About this exercise: No pictures go in the copy; retype exactly the lines from the one with "The image size is (975, 437)." through the last line of the records.

===== Available data =====

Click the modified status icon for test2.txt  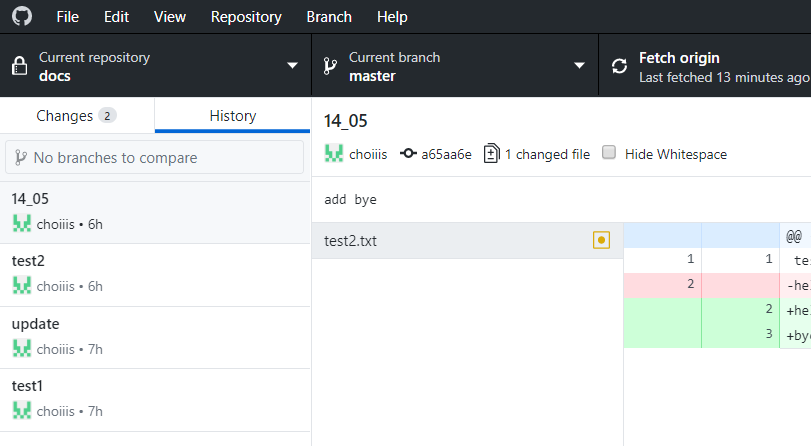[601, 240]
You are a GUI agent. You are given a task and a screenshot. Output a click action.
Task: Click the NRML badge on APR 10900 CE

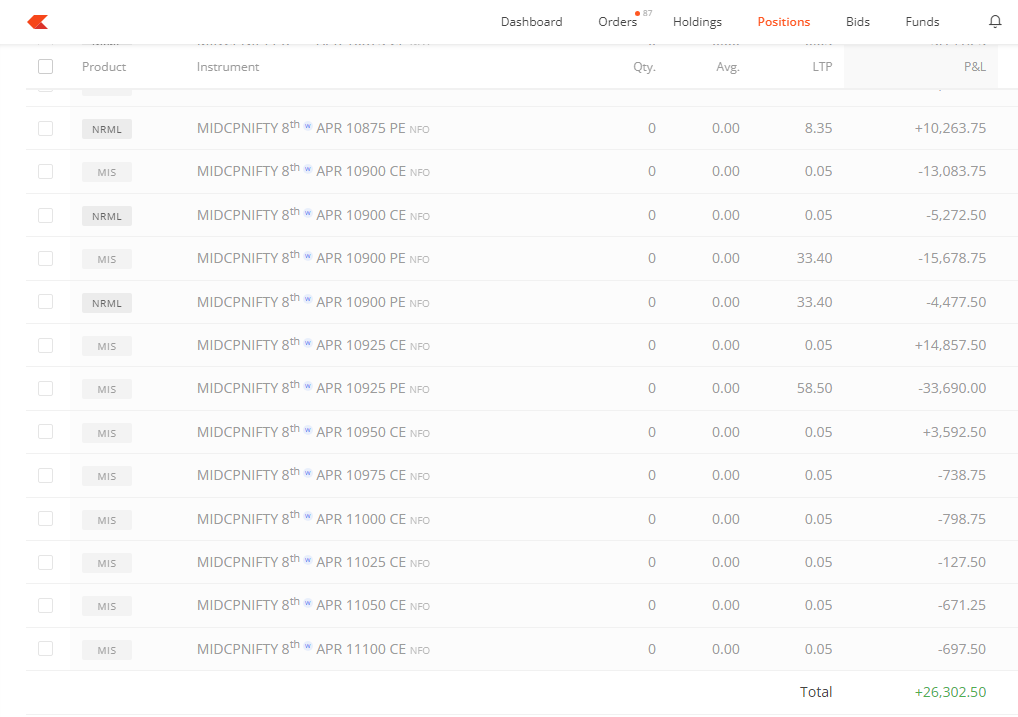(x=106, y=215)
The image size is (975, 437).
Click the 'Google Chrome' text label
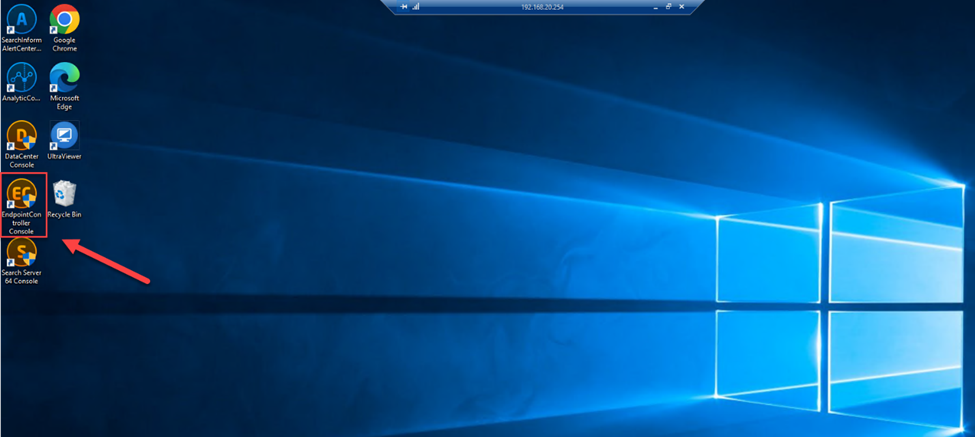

=====

Answer section:
The image size is (975, 437).
Click the 'Google Chrome' text label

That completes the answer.